(Stored data entries)

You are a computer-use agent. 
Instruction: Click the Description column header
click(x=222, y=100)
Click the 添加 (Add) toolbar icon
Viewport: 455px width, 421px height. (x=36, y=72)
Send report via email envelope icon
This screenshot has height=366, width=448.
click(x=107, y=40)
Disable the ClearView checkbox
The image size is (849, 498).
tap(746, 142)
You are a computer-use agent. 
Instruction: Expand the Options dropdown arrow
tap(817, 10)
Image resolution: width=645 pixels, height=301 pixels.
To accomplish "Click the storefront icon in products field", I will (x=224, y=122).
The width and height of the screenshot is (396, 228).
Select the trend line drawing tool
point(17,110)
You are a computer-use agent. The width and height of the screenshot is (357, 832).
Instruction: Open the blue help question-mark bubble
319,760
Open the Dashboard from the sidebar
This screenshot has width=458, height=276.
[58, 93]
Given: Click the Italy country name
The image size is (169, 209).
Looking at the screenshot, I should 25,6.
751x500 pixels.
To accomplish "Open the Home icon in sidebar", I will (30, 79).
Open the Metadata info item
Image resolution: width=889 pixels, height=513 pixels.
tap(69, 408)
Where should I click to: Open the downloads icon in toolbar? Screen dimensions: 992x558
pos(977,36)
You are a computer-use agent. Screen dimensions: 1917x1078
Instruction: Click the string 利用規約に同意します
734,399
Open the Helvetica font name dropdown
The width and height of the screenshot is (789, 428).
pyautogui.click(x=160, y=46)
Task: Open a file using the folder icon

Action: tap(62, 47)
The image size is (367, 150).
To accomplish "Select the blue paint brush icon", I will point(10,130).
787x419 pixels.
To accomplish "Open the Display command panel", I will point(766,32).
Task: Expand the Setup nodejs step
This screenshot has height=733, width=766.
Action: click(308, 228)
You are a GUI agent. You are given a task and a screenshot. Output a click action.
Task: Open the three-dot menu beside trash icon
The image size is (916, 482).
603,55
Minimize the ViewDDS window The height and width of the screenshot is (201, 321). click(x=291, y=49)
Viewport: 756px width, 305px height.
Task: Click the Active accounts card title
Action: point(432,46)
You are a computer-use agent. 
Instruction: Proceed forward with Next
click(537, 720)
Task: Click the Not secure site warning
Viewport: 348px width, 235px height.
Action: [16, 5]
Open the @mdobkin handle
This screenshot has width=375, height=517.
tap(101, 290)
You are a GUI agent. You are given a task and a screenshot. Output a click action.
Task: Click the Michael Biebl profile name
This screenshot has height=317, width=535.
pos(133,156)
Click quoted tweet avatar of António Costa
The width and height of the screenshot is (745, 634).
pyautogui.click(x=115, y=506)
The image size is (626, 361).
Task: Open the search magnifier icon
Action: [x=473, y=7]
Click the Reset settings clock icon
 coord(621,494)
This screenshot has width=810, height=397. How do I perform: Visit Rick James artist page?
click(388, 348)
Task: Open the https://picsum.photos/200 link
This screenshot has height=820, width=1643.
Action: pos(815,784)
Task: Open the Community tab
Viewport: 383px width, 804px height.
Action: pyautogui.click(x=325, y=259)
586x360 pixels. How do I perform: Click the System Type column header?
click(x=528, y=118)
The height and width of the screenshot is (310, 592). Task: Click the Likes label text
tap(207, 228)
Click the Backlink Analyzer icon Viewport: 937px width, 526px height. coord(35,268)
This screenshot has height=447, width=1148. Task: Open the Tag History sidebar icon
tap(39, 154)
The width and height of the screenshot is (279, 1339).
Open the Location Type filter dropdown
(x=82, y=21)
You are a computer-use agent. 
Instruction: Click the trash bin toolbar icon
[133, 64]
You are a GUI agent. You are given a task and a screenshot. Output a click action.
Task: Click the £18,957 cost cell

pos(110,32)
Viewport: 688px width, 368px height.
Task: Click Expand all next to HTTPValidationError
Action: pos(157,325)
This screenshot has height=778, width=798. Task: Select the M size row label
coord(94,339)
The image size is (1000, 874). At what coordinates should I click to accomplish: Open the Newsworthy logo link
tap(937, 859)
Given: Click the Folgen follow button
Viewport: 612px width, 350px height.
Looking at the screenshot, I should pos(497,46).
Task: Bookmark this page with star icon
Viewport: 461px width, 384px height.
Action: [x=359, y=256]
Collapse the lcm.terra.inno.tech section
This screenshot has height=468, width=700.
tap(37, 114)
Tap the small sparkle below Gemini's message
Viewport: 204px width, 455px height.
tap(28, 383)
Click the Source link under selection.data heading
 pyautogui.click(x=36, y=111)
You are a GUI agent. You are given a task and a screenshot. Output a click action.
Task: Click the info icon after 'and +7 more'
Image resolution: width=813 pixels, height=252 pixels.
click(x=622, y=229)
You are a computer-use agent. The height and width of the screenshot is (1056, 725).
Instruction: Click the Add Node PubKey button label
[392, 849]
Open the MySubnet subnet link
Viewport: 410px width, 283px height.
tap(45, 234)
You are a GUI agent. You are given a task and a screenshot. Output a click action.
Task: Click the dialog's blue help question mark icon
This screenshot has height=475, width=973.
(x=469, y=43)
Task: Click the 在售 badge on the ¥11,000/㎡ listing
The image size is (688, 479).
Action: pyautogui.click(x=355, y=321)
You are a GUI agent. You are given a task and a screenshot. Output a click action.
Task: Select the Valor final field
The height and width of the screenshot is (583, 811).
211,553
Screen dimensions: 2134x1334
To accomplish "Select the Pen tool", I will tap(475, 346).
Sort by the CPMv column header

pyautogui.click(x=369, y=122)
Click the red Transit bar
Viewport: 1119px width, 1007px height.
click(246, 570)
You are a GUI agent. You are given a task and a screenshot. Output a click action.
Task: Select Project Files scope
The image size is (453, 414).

- Task objective
The entries must all be transcribed exactly.

- Solution to this task
You are a computer-use agent. 
Instruction: Click the Description column header
click(x=222, y=100)
Click the 添加 (Add) toolbar icon
Viewport: 455px width, 421px height. (x=36, y=72)
Send report via email envelope icon
This screenshot has height=366, width=448.
click(x=107, y=40)
Disable the ClearView checkbox
The image size is (849, 498).
tap(746, 142)
You are a computer-use agent. 
Instruction: Expand the Options dropdown arrow
tap(817, 10)
Image resolution: width=645 pixels, height=301 pixels.
To accomplish "Click the storefront icon in products field", I will (x=224, y=122).
The width and height of the screenshot is (396, 228).
Select the trend line drawing tool
point(17,110)
You are a computer-use agent. The width and height of the screenshot is (357, 832).
Instruction: Open the blue help question-mark bubble
319,760
Open the Dashboard from the sidebar
This screenshot has width=458, height=276.
[58, 93]
Given: Click the Italy country name
The image size is (169, 209).
Looking at the screenshot, I should 25,6.
751x500 pixels.
To accomplish "Open the Home icon in sidebar", I will (30, 79).
Open the Metadata info item
Image resolution: width=889 pixels, height=513 pixels.
tap(69, 408)
Where should I click to: Open the downloads icon in toolbar? Screen dimensions: 992x558
pos(977,36)
You are a computer-use agent. Screen dimensions: 1917x1078
Instruction: Click the string 利用規約に同意します
734,399
Open the Helvetica font name dropdown
The width and height of the screenshot is (789, 428).
pyautogui.click(x=160, y=46)
Task: Open a file using the folder icon

Action: tap(62, 47)
The image size is (367, 150).
To accomplish "Select the blue paint brush icon", I will point(10,130).
787x419 pixels.
To accomplish "Open the Display command panel", I will point(766,32).
Task: Expand the Setup nodejs step
This screenshot has height=733, width=766.
Action: click(308, 228)
You are a GUI agent. You are given a task and a screenshot. Output a click action.
Task: Open the three-dot menu beside trash icon
The image size is (916, 482).
603,55
Minimize the ViewDDS window The height and width of the screenshot is (201, 321). click(x=291, y=49)
Viewport: 756px width, 305px height.
Task: Click the Active accounts card title
Action: point(432,46)
You are a computer-use agent. 
Instruction: Proceed forward with Next
click(537, 720)
Task: Click the Not secure site warning
Viewport: 348px width, 235px height.
Action: [16, 5]
Open the @mdobkin handle
This screenshot has width=375, height=517.
tap(101, 290)
You are a GUI agent. You are given a task and a screenshot. Output a click action.
Task: Click the Michael Biebl profile name
This screenshot has height=317, width=535.
pos(133,156)
Click quoted tweet avatar of António Costa
The width and height of the screenshot is (745, 634).
pyautogui.click(x=115, y=506)
The image size is (626, 361).
Task: Open the search magnifier icon
Action: [x=473, y=7]
Click the Reset settings clock icon
 coord(621,494)
This screenshot has width=810, height=397. How do I perform: Visit Rick James artist page?
click(388, 348)
Task: Open the https://picsum.photos/200 link
This screenshot has height=820, width=1643.
Action: pos(815,784)
Task: Open the Community tab
Viewport: 383px width, 804px height.
Action: pyautogui.click(x=325, y=259)
586x360 pixels. How do I perform: Click the System Type column header?
click(x=528, y=118)
The height and width of the screenshot is (310, 592). Task: Click the Likes label text
tap(207, 228)
Click the Backlink Analyzer icon Viewport: 937px width, 526px height. coord(35,268)
This screenshot has height=447, width=1148. Task: Open the Tag History sidebar icon
tap(39, 154)
The width and height of the screenshot is (279, 1339).
Open the Location Type filter dropdown
(x=82, y=21)
You are a computer-use agent. 
Instruction: Click the trash bin toolbar icon
[133, 64]
You are a GUI agent. You are given a task and a screenshot. Output a click action.
Task: Click the £18,957 cost cell

pos(110,32)
Viewport: 688px width, 368px height.
Task: Click Expand all next to HTTPValidationError
Action: pos(157,325)
This screenshot has height=778, width=798. Task: Select the M size row label
coord(94,339)
The image size is (1000, 874). At what coordinates should I click to accomplish: Open the Newsworthy logo link
tap(937, 859)
Given: Click the Folgen follow button
Viewport: 612px width, 350px height.
Looking at the screenshot, I should pos(497,46).
Task: Bookmark this page with star icon
Viewport: 461px width, 384px height.
Action: [x=359, y=256]
Collapse the lcm.terra.inno.tech section
This screenshot has height=468, width=700.
tap(37, 114)
Tap the small sparkle below Gemini's message
Viewport: 204px width, 455px height.
tap(28, 383)
Click the Source link under selection.data heading
 pyautogui.click(x=36, y=111)
You are a GUI agent. You are given a task and a screenshot. Output a click action.
Task: Click the info icon after 'and +7 more'
Image resolution: width=813 pixels, height=252 pixels.
click(x=622, y=229)
You are a computer-use agent. The height and width of the screenshot is (1056, 725).
Instruction: Click the Add Node PubKey button label
[392, 849]
Open the MySubnet subnet link
Viewport: 410px width, 283px height.
tap(45, 234)
You are a GUI agent. You are given a task and a screenshot. Output a click action.
Task: Click the dialog's blue help question mark icon
This screenshot has height=475, width=973.
(x=469, y=43)
Task: Click the 在售 badge on the ¥11,000/㎡ listing
The image size is (688, 479).
Action: pyautogui.click(x=355, y=321)
You are a GUI agent. You are given a task and a screenshot. Output a click action.
Task: Select the Valor final field
The height and width of the screenshot is (583, 811).
211,553
Screen dimensions: 2134x1334
To accomplish "Select the Pen tool", I will tap(475, 346).
Sort by the CPMv column header

pyautogui.click(x=369, y=122)
Click the red Transit bar
Viewport: 1119px width, 1007px height.
click(246, 570)
You are a GUI agent. You are given a task and a screenshot. Output a click action.
Task: Select Project Files scope
The image size is (453, 414).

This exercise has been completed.